To address some of the limitations of content-based filtering, collaborative filtering uses similarities between users and items simultaneously to provide recommendations. This allows for serendipitous recommendations; that is, collaborative filtering models can recommend an item to user A based on the interests of a similar user B. Furthermore, the embeddings can be learned automatically, without relying on hand-engineering of features.
A Movie Recommendation Example
Consider a movie recommendation system in which the training data consists of a feedback matrix in which:
- Each row represents a user.
- Each column represents an item (a movie).
The feedback about movies falls into one of two categories:
- Explicit— users specify how much they liked a particular movie by providing a numerical rating.
- Implicit— if a user watches a movie, the system infers that the user is interested.
To simplify, we will assume that the feedback matrix is binary; that is, a value of 1 indicates interest in the movie.
When a user visits the homepage, the system should recommend movies based on both:
- similarity to movies the user has liked in the past
- movies that similar users liked
For the sake of illustration, let's hand-engineer some features for the movies described in the following table:
|The Dark Knight Rises
|Batman endeavors to save Gotham City from nuclear annihilation in this sequel to The Dark Knight, set in the DC Comics universe.
|Harry Potter and the Sorcerer's Stone
|A orphaned boy discovers he is a wizard and enrolls in Hogwarts School of Witchcraft and Wizardry, where he wages his first battle against the evil Lord Voldemort.
|A lovable ogre and his donkey sidekick set off on a mission to rescue Princess Fiona, who is emprisoned in her castle by a dragon.
|The Triplets of Belleville
|When professional cycler Champion is kidnapped during the Tour de France, his grandmother and overweight dog journey overseas to rescue him, with the help of a trio of elderly jazz singers.
|An amnesiac desperately seeks to solve his wife's murder by tattooing clues onto his body.
Suppose we assign to each movie a scalar in \([-1, 1]\) that describes whether the movie is for children (negative values) or adults (positive values).
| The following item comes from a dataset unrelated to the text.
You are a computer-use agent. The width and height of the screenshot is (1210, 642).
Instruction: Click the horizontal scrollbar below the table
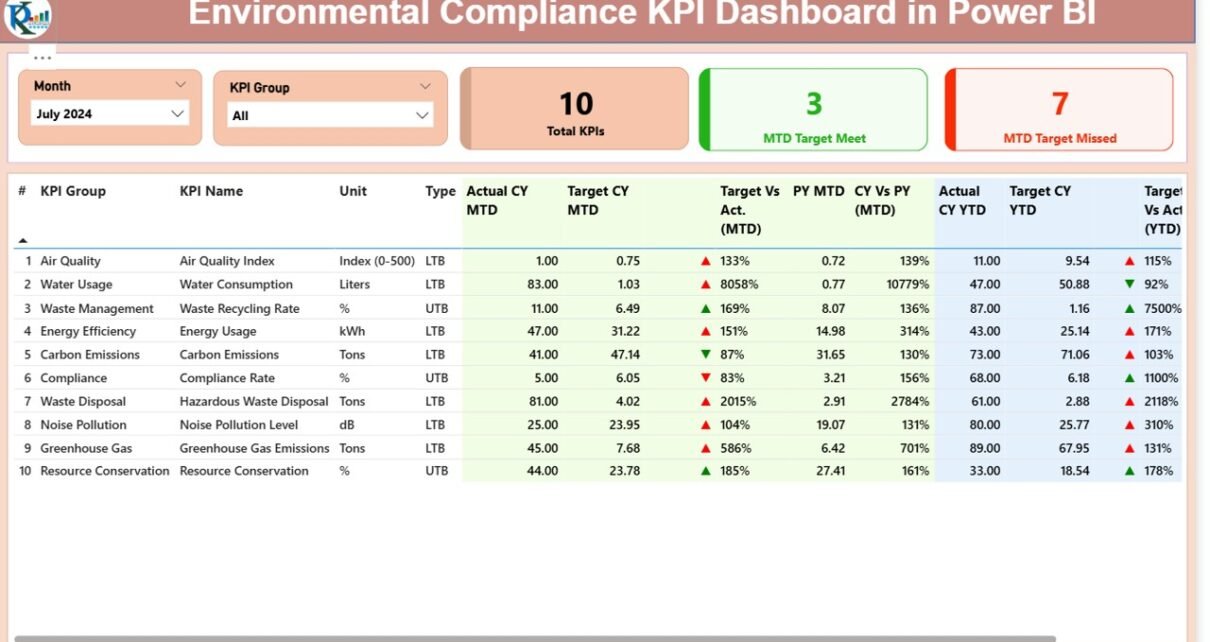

Suppose we also assign a scalar to each user in \([-1, 1]\) that describes the user's interest in children's movies (closer to -1) or adult movies (closer to +1). The product of the movie embedding and the user embedding should be higher (closer to 1) for movies that we expect the user to like.
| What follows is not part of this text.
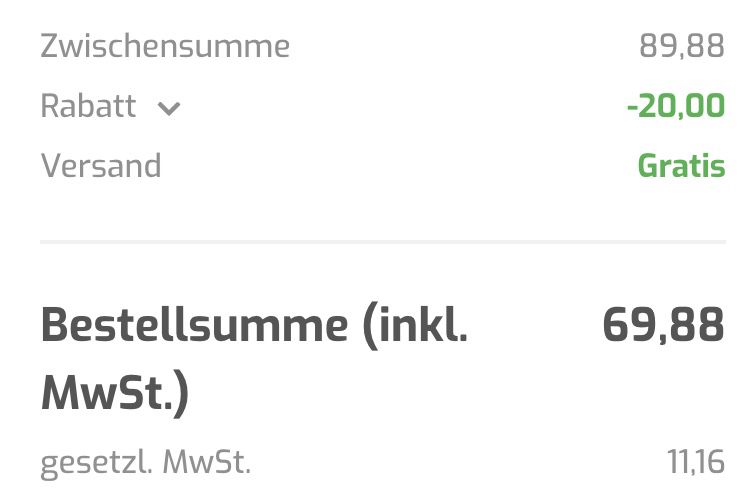Click the leading 6 of 69,88 total
The image size is (752, 498).
(616, 325)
In the diagram below, each checkmark identifies a movie that a particular user watched. The third and fourth users have preferences that are well explained by this feature—the third user prefers movies for children and the fourth user prefers movies for adults. However, the first and second users' preferences are not well explained by this single feature.
One feature was not enough to explain the preferences of all users. To overcome this problem, let's add a second feature: the degree to which each movie is a blockbuster or an arthouse movie. With a second feature, we can now represent each movie with the following two-dimensional embedding:
We again place our users in the same embedding space to best explain the feedback matrix: for each (user, item) pair, we would like the dot product of the user embedding and the item embedding to be close to 1 when the user watched the movie, and to 0 otherwise.
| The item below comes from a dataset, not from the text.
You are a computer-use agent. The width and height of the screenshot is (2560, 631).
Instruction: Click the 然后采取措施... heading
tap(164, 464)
In this example, we hand-engineered the embeddings. In practice, the embeddings can be learned automatically, which is the power of collaborative filtering models. In the next two sections, we will discuss different models to learn these embeddings, and how to train them.
The collaborative nature of this approach is apparent when the model learns the embeddings. Suppose the embedding vectors for the movies are fixed. Then, the model can learn an embedding vector for the users to best explain their preferences. Consequently, embeddings of users with similar preferences will be close together. Similarly, if the embeddings for the users are fixed, then we can learn movie embeddings to best explain the feedback matrix. As a result, embeddings of movies liked by similar users will be close in the embedding space.